### Goal of the exercise
Return only the number of lines in the data below where the word "will" appears.

### Data for this exercise
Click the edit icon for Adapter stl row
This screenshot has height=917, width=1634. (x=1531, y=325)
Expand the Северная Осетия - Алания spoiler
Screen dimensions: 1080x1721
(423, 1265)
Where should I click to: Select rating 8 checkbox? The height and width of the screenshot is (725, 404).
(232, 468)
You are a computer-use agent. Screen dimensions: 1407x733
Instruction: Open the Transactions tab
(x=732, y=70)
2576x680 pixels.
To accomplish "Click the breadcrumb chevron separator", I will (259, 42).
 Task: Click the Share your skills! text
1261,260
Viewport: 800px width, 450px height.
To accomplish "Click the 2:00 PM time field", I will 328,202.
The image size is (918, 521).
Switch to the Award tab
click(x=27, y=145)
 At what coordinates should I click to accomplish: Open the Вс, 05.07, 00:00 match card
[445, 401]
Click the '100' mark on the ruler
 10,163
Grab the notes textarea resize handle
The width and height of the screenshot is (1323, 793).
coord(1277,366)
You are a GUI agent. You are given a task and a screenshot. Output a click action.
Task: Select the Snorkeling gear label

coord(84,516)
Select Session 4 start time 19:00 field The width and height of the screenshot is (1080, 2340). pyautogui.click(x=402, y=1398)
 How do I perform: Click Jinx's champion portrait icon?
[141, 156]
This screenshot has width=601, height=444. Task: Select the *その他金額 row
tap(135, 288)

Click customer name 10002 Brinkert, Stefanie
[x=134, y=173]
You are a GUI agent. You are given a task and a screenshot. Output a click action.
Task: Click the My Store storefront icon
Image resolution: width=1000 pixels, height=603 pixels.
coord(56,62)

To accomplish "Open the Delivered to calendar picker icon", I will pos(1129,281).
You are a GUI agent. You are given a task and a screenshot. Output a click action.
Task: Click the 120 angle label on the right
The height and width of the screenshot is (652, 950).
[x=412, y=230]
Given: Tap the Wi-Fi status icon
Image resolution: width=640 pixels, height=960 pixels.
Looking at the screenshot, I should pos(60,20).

### Exercise result
3